═════ Source material

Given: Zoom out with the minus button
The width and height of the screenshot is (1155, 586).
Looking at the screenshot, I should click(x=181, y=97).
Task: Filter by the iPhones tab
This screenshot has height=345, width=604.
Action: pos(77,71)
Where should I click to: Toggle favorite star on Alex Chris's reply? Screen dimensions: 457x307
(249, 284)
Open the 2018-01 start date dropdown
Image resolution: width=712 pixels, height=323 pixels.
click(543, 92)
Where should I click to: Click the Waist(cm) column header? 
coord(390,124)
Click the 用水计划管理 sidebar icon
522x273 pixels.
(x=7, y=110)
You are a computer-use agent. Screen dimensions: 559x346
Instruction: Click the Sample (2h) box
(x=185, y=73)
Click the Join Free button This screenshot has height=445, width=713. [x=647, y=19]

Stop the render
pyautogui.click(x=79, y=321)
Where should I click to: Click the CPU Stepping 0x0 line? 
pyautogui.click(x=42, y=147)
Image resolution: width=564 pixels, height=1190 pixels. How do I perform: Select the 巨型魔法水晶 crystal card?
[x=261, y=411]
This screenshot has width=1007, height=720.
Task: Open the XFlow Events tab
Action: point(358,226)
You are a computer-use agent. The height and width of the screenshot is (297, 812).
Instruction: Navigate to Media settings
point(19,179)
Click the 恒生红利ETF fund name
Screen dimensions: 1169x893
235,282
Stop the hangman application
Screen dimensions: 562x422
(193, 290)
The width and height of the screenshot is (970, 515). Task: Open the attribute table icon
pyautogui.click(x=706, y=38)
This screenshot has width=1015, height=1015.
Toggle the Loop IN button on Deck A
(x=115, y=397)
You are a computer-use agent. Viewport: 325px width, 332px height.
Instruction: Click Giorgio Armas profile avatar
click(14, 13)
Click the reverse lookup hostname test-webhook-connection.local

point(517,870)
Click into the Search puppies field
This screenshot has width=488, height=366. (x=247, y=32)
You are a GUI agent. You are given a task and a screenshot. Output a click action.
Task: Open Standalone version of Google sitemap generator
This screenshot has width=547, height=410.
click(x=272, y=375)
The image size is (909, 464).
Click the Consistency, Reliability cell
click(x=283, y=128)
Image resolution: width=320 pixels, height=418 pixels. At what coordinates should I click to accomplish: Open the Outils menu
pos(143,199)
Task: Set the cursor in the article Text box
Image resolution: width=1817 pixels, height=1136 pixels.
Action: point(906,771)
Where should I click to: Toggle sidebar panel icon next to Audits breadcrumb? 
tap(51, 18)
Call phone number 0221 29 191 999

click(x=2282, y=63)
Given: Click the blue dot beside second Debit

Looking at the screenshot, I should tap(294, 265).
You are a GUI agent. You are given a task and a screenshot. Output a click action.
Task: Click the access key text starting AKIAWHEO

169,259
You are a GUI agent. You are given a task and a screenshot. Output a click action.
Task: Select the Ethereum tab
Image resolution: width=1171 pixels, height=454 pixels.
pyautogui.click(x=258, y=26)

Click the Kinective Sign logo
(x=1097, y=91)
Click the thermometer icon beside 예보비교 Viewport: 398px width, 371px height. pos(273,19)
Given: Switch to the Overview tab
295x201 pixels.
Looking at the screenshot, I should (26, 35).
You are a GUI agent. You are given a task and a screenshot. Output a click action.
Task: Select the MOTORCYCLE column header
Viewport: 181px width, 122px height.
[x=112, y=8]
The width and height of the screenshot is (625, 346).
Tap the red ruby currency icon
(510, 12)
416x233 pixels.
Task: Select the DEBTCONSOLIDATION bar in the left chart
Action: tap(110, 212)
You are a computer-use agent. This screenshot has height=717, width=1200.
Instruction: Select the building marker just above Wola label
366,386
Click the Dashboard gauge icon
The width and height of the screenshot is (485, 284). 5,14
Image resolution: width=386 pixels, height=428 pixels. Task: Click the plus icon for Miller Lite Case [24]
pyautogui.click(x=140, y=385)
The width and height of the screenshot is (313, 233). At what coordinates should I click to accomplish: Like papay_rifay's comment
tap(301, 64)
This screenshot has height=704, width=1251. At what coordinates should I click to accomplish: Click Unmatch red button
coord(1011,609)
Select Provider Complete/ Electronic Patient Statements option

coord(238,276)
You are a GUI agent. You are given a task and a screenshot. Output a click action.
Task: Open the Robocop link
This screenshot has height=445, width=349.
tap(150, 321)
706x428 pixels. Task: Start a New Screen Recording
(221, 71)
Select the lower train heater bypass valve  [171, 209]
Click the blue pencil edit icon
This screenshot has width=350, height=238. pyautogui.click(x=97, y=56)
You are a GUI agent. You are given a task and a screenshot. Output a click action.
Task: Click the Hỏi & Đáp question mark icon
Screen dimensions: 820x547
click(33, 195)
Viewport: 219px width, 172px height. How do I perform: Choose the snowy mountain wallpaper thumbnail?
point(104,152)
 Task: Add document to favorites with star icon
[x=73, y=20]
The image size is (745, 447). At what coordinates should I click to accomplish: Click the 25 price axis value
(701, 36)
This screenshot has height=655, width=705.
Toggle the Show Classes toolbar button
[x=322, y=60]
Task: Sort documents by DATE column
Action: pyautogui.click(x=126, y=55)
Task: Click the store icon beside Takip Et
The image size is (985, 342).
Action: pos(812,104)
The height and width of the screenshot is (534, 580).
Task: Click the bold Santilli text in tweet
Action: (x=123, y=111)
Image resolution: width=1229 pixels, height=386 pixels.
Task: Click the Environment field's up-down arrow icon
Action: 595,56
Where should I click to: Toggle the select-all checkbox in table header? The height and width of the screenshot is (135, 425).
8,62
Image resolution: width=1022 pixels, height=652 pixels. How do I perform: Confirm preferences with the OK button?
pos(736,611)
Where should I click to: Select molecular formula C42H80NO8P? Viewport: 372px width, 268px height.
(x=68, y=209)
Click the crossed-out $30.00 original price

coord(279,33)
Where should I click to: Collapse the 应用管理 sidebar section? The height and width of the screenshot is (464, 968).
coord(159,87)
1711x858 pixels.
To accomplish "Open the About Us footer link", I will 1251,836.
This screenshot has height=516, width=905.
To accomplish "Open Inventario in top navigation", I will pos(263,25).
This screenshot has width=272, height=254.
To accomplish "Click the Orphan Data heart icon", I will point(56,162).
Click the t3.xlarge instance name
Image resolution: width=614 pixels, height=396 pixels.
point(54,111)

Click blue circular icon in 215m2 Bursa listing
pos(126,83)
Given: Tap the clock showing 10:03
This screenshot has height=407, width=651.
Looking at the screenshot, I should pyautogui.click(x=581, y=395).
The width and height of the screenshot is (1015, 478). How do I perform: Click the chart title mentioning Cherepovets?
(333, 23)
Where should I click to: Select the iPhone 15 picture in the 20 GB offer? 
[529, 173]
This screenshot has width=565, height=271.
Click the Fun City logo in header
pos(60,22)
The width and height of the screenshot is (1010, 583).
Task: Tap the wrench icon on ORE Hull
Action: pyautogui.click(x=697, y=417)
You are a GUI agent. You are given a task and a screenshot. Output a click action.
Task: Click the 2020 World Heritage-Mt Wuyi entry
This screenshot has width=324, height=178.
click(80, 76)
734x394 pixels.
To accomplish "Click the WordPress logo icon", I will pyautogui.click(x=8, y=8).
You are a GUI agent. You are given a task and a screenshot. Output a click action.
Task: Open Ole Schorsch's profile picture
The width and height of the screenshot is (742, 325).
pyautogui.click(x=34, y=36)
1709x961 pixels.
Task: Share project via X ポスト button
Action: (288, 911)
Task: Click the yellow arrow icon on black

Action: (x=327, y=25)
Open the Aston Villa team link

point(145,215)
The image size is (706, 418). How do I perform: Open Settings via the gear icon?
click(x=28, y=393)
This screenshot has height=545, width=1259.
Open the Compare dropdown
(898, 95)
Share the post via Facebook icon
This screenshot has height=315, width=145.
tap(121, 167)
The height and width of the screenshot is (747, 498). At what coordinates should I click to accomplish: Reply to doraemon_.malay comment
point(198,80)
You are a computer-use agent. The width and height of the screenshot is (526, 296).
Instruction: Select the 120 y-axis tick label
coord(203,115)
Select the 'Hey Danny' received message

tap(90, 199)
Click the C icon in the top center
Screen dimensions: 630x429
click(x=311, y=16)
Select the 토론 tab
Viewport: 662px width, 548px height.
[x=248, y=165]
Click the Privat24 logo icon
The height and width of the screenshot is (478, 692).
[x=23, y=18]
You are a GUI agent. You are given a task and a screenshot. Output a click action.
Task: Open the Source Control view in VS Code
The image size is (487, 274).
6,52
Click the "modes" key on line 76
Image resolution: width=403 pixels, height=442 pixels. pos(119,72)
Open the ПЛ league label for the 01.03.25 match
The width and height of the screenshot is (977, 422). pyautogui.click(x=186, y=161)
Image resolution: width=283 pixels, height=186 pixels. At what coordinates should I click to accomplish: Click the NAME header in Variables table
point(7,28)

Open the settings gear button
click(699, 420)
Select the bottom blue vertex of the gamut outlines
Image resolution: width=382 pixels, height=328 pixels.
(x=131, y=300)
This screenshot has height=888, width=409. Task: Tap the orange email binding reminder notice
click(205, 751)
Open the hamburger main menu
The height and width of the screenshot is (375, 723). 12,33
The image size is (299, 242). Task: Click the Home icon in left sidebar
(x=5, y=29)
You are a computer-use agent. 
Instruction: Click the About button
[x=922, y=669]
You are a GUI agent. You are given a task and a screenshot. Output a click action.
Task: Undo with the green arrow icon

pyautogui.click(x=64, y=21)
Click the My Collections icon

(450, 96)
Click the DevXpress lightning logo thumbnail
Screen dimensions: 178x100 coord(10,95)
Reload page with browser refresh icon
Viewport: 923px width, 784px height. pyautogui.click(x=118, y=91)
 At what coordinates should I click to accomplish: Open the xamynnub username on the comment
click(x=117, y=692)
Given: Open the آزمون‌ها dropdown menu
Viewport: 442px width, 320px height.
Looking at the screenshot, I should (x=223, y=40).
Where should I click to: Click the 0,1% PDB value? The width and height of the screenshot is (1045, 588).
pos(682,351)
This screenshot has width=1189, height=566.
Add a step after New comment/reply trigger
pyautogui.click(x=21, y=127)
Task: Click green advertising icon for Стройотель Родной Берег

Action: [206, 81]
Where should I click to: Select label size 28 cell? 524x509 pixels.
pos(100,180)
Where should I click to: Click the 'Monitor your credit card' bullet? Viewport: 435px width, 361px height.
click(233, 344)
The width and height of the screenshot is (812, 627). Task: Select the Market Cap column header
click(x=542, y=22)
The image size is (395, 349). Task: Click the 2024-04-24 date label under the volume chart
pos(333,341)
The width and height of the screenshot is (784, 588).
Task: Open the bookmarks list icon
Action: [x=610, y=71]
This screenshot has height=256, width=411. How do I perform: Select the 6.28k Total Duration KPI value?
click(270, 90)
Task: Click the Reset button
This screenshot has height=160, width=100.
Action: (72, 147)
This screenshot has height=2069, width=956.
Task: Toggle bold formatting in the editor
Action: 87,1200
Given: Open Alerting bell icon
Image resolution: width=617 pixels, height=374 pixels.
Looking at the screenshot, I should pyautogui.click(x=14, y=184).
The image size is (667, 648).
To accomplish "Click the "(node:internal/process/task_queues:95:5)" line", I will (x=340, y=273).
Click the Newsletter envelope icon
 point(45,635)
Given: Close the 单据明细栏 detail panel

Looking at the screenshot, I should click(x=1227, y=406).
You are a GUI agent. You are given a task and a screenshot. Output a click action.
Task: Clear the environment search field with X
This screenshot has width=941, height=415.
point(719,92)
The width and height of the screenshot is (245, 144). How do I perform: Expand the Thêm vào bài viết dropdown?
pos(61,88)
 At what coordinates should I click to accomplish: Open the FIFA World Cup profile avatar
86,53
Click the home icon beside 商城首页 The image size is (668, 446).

══════════

(Assignment):
Restate word for word the lines of the data above, starting at the line containing "Click the blue pencil edit icon" and ending at the line containing "Given: Tap the clock showing 10:03", both included, and nothing more.

(Solved exercise):
Click the blue pencil edit icon
This screenshot has width=350, height=238. pyautogui.click(x=97, y=56)
You are a GUI agent. You are given a task and a screenshot. Output a click action.
Task: Click the Hỏi & Đáp question mark icon
Screen dimensions: 820x547
click(33, 195)
Viewport: 219px width, 172px height. How do I perform: Choose the snowy mountain wallpaper thumbnail?
point(104,152)
 Task: Add document to favorites with star icon
[x=73, y=20]
The image size is (745, 447). At what coordinates should I click to accomplish: Click the 25 price axis value
(701, 36)
This screenshot has height=655, width=705.
Toggle the Show Classes toolbar button
[x=322, y=60]
Task: Sort documents by DATE column
Action: pyautogui.click(x=126, y=55)
Task: Click the store icon beside Takip Et
The image size is (985, 342).
Action: pos(812,104)
The height and width of the screenshot is (534, 580).
Task: Click the bold Santilli text in tweet
Action: (x=123, y=111)
Image resolution: width=1229 pixels, height=386 pixels.
Task: Click the Environment field's up-down arrow icon
Action: 595,56
Where should I click to: Toggle the select-all checkbox in table header? The height and width of the screenshot is (135, 425).
8,62
Image resolution: width=1022 pixels, height=652 pixels. How do I perform: Confirm preferences with the OK button?
pos(736,611)
Where should I click to: Select molecular formula C42H80NO8P? Viewport: 372px width, 268px height.
(x=68, y=209)
Click the crossed-out $30.00 original price

coord(279,33)
Where should I click to: Collapse the 应用管理 sidebar section? The height and width of the screenshot is (464, 968).
coord(159,87)
1711x858 pixels.
To accomplish "Open the About Us footer link", I will 1251,836.
This screenshot has height=516, width=905.
To accomplish "Open Inventario in top navigation", I will pos(263,25).
This screenshot has width=272, height=254.
To accomplish "Click the Orphan Data heart icon", I will point(56,162).
Click the t3.xlarge instance name
Image resolution: width=614 pixels, height=396 pixels.
point(54,111)

Click blue circular icon in 215m2 Bursa listing
pos(126,83)
Given: Tap the clock showing 10:03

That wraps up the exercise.